“There are only two kinds of people in the end: those who say to God, ‘Thy will be done,’ and those to whom God says, in the end, ‘They will be done.’”
The ghosts in C. S. Lewis’s novel The Great Divorce must choose their fate. Lewis writes about a dream that centers on the medieval Christian belief of refrigerium — one day a year in which the damned souls get a break from the fires of Hell.
In Lewis’s story, the Heavenly spirits beg the damned to accept salvation, but the ghosts retreat into their suffering.
Many skeptics reject this framing. How could someone possibly choose Hell? Who wants to suffer?
Lewis lays out an eerie truth: we can—and we do—choose misery over salvation. The narrator encounters one ghost after another that clings to his pride in the face of humility, that refuses to give up his stale bread for the banquet simply because it’s his own.
While all of these ghosts show different sides of our broken humanity, one female ghost struck me the most. She hides behind a bush while her brother—a Heavenly spirit—seeks her out. She begs him to leave her alone, but he pursues her. He promises to bear some of her weight so she can climb the mountain toward salvation.
“But they’ll see me,” she protests. Ashamed and embarrassed, she won’t approach the perfected spirits in her imperfect state.
When I talked to my girl friends about this book, they all brought up this ghost as particularly difficult to read. One friend, laughing yet serious, brought up that she often tells her sister, “Don’t perceive me!”
This character, written by a twentieth-century man, strikes a chord in the female heart: wanting to be loved, but too afraid of rejection to let yourself be seen.
Though surely men experience this struggle as well, it seemed that the women especially related to this ghost.
As the Heavenly spirit prompted, the ghost seemed almost ready to give in before railing that, “It’s not fair” and “It’s disgusting!”
Despite his gentleness, the spirit gave a harsh response. “Could you, only for a moment, fix your mind on something not yourself?”
Here lies the heart of her shame: not excessive humility, but pride.
We often slip into viewing humility as thinking less of yourself, as if the more that you dislike yourself, the more humble you are!
In truth, humility rejoices in our blessings and views failure as an opportunity for reconciliation.
This idea reflects the latin phrase felix culpa used during the Easter Vigil mass. The full verse reflects on the sin of Adam and Eve and proclaims, “O happy fault that won for us so great, so glorious a Redeemer!”
A celebration of the Fall of Man? As counter-intuitive as it seems, this traditional view of Genesis reveals the limitless mercy of God. When man turns away from God, Christ enters into history, endures death, and redeems the world.
And He doesn’t stop there. Every time we miss the mark, we sin, we reject Him, God meets us in our poverty. He mends our brokenness and we remember His everlasting charity.

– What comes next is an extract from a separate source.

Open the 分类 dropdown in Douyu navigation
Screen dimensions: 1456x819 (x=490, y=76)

Yet this ghost won’t allow Christ in. True humility cries out for God’s mercy, taking delight in Christ’s strength instead of despairing in our weakness. Pride turns inward and only sees me: my life, my reputation, my burden. If we recognize our deficiency but lack humility, shame holds us back from offering ourselves to God.
This desire to hide our faces and create our own personas permeates our culture. We’ve made self-identity our idol so that no one can claim we’ve done something “wrong.” The most important part is that I made that decision and I define who I am. No one can tell me that I am broken.

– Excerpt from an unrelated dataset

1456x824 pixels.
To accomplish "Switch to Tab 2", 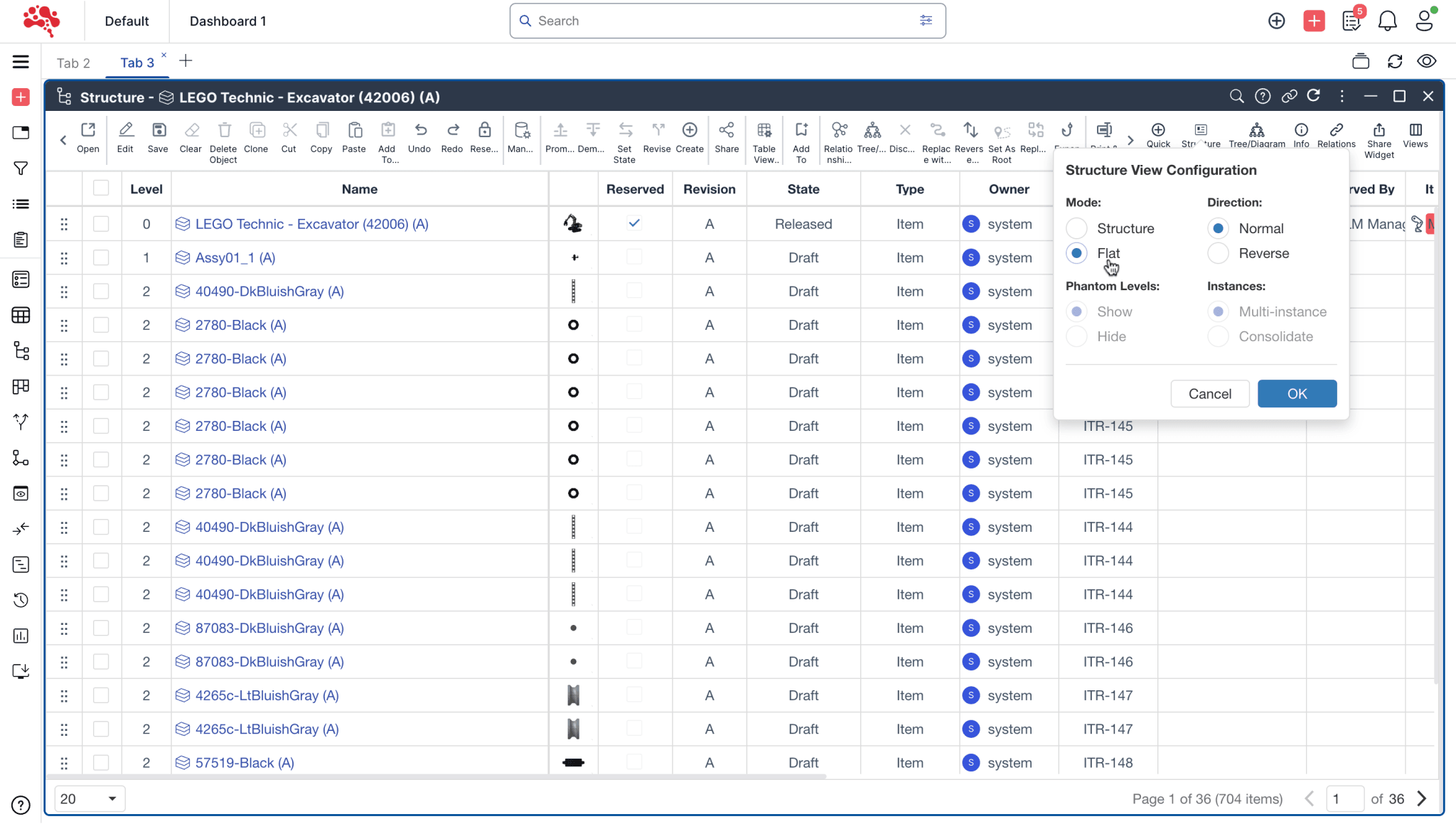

A healthy society recognizes our weakness and offers it to God. A distorted society cannot accept humiliation and feigns perfection, rejecting any concept of the good beyond individual will. It’s as if we can remedy shame by closing our eyes.

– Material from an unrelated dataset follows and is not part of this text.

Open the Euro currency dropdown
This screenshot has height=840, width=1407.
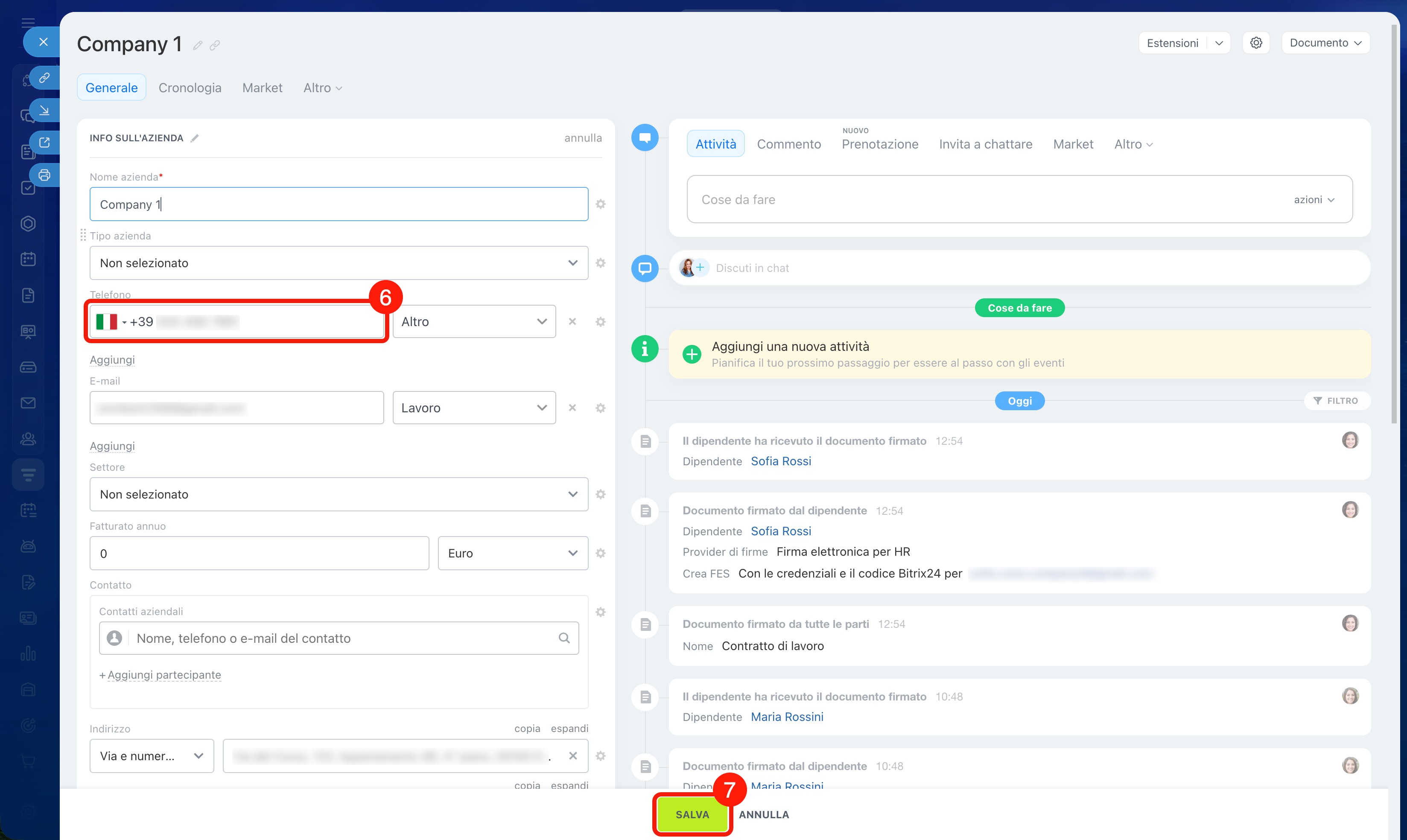(x=512, y=553)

This liberal “paradise” of complete self-determination is no different from a ghost hiding in the woods, terrified to live among saints.
And yet, as the Heavenly spirit reminds the ghost, we were born “for infinite happiness… You can step out into it at any moment.”
The spiritual journey is not easy, but it is simple. When we walk in humility, each stumble is merely a reminder of the glory of God. Pride, however, stirs self-loathing that cannot see beyond our shame. We only find happiness in eternal glory when we allow the journey to be about His beauty, not our ego.